■ **DATA FOR PROCESSING**:
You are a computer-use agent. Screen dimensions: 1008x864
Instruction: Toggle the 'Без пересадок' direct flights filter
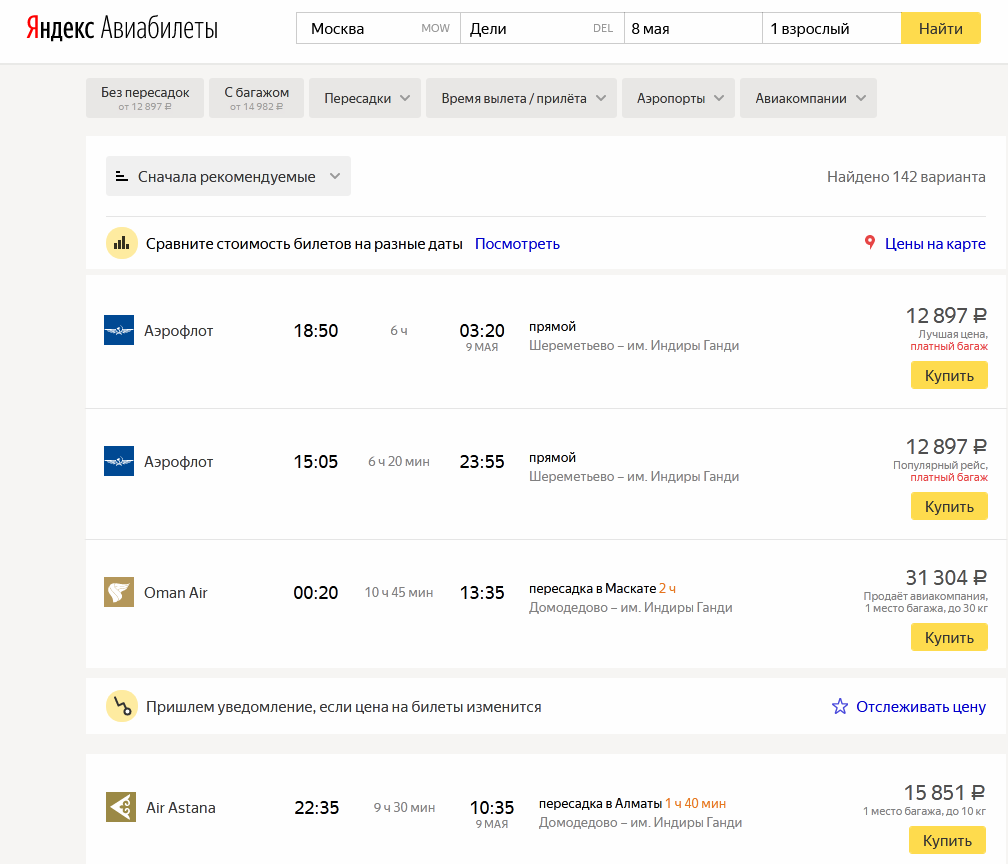145,98
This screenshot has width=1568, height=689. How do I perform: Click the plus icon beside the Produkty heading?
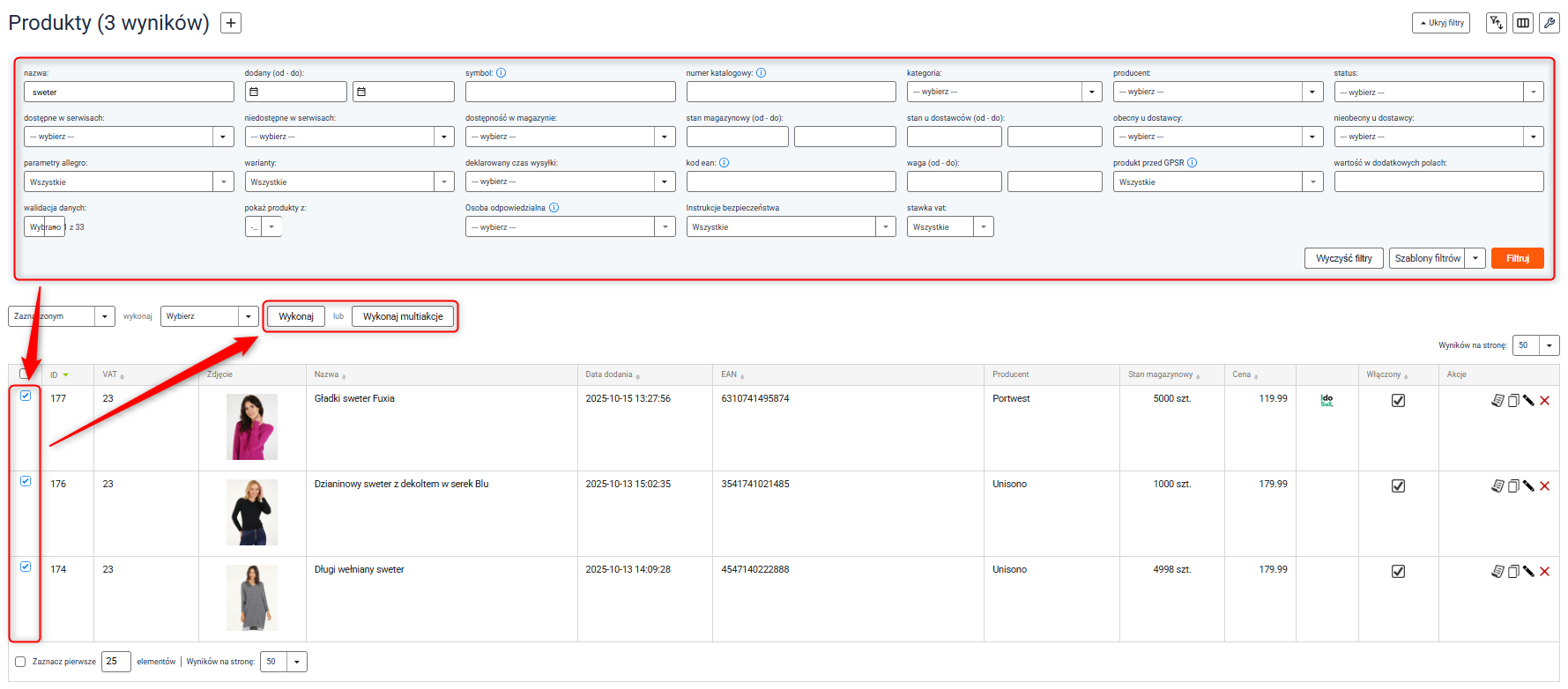tap(231, 23)
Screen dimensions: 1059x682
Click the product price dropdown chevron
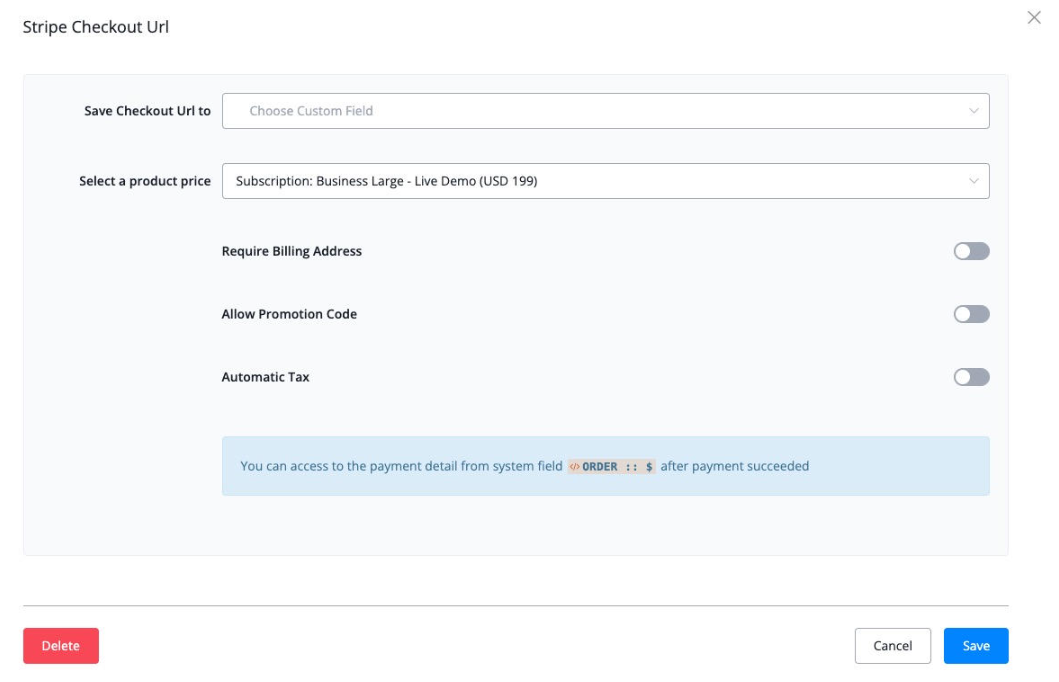[973, 181]
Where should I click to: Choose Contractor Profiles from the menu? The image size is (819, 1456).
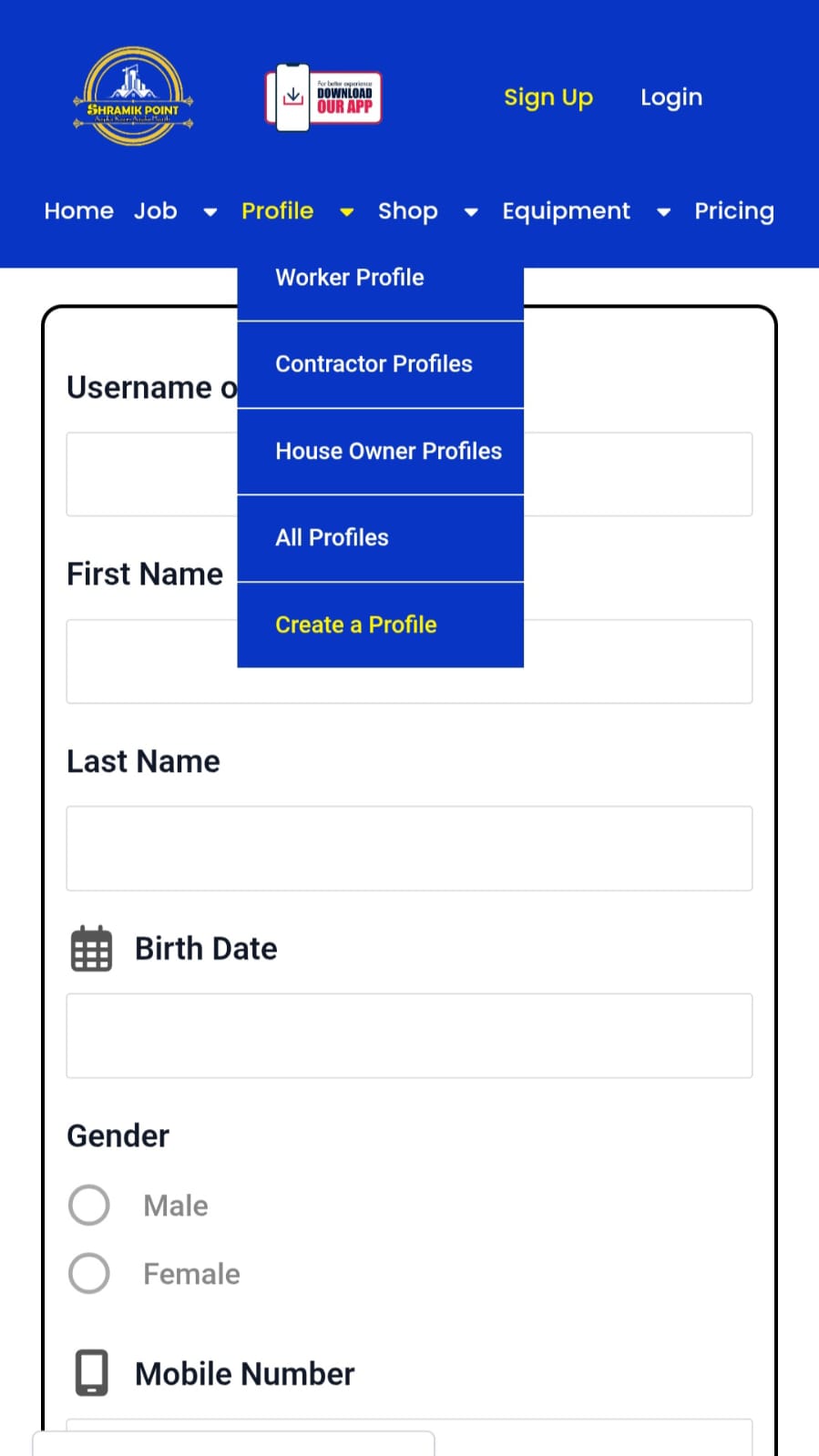[x=381, y=364]
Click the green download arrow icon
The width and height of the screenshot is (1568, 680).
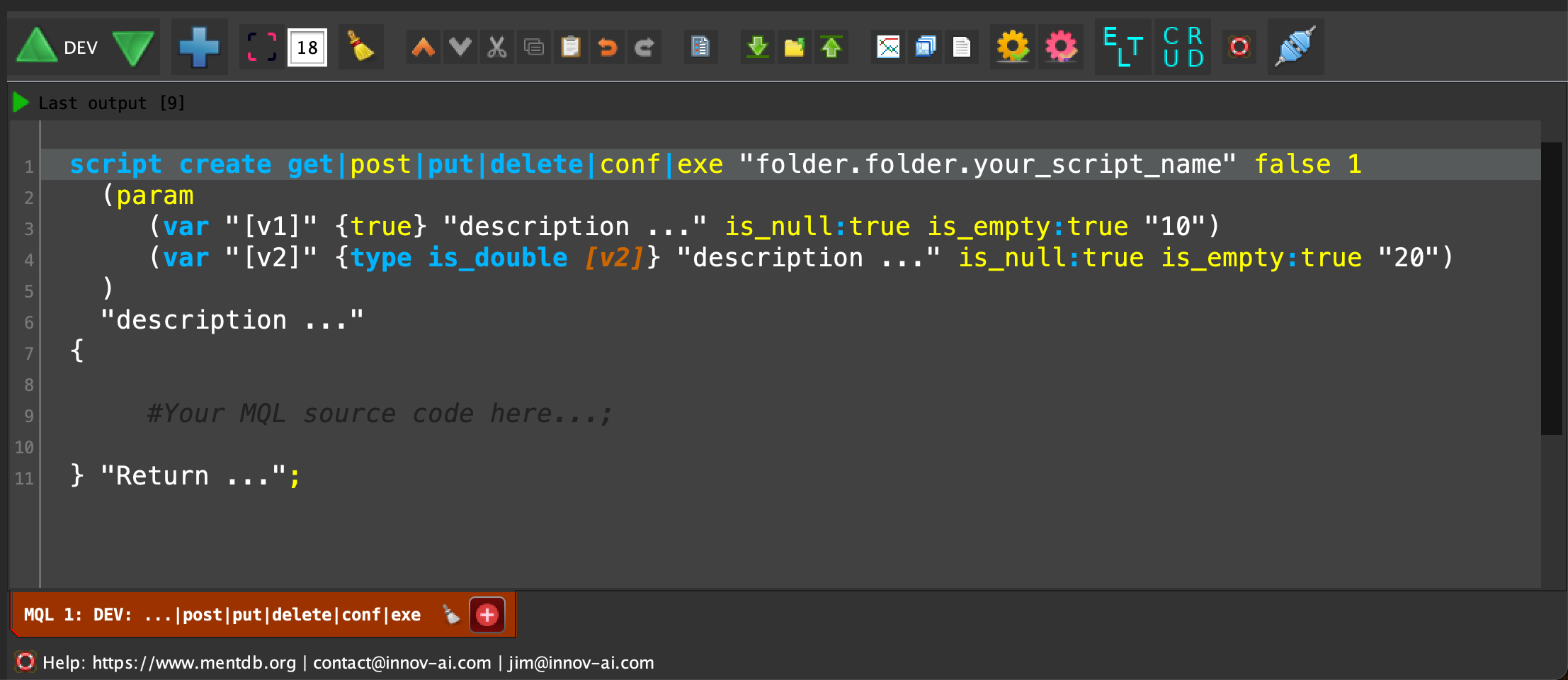point(758,47)
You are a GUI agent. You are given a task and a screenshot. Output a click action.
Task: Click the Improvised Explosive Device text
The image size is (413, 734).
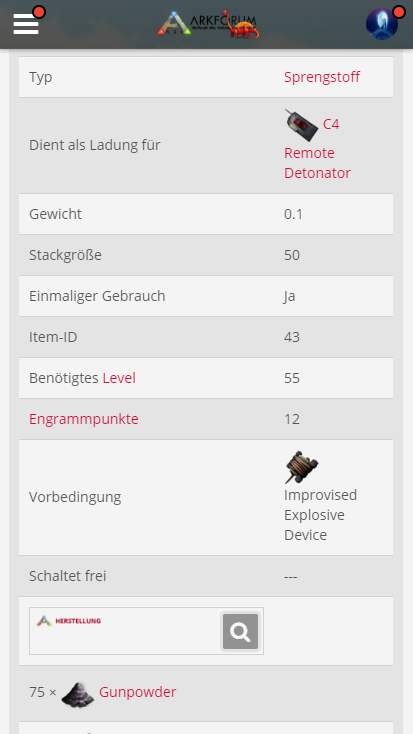pos(320,515)
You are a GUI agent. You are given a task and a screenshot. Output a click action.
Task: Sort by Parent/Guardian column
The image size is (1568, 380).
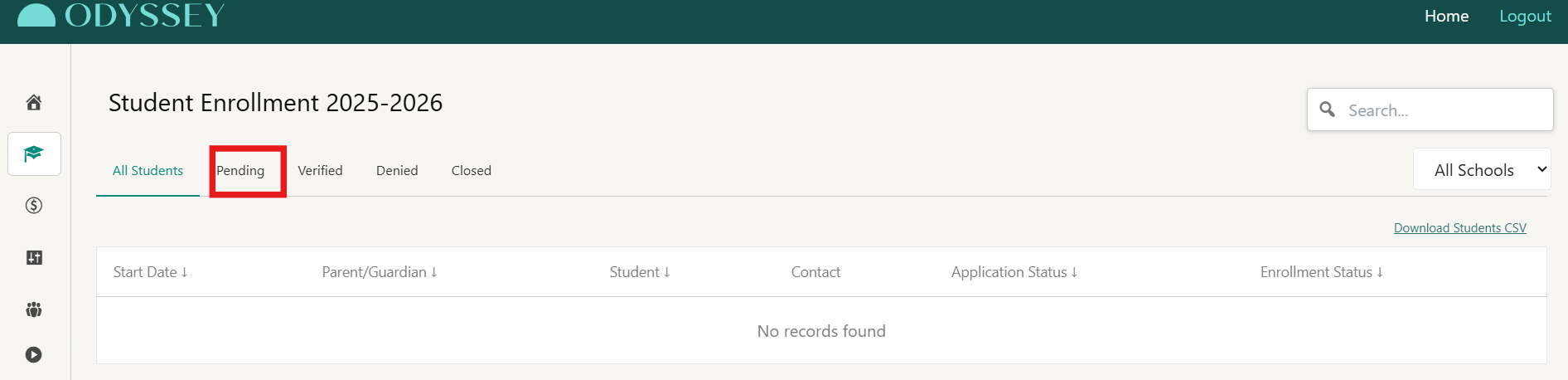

■ **TASK**:
Reproduce each record from above exactly; pictures do not belong in the copy.

■ **ANSWER BOX**:
You are a computer-use agent. Screen dimensions: 1008x864
Instruction: Toggle the 'Без пересадок' direct flights filter
145,98
This screenshot has width=1568, height=689. How do I perform: Click the plus icon beside the Produkty heading?
tap(231, 23)
Screen dimensions: 1059x682
Click the product price dropdown chevron
[973, 181]
Where should I click to: Choose Contractor Profiles from the menu? The image size is (819, 1456).
[x=381, y=364]
Click the green download arrow icon
The width and height of the screenshot is (1568, 680).
point(758,47)
You are a GUI agent. You are given a task and a screenshot. Output a click action.
Task: Click the Improvised Explosive Device text
The image size is (413, 734).
pos(320,515)
You are a GUI agent. You are given a task and a screenshot. Output a click action.
Task: Sort by Parent/Guardian column
The image size is (1568, 380).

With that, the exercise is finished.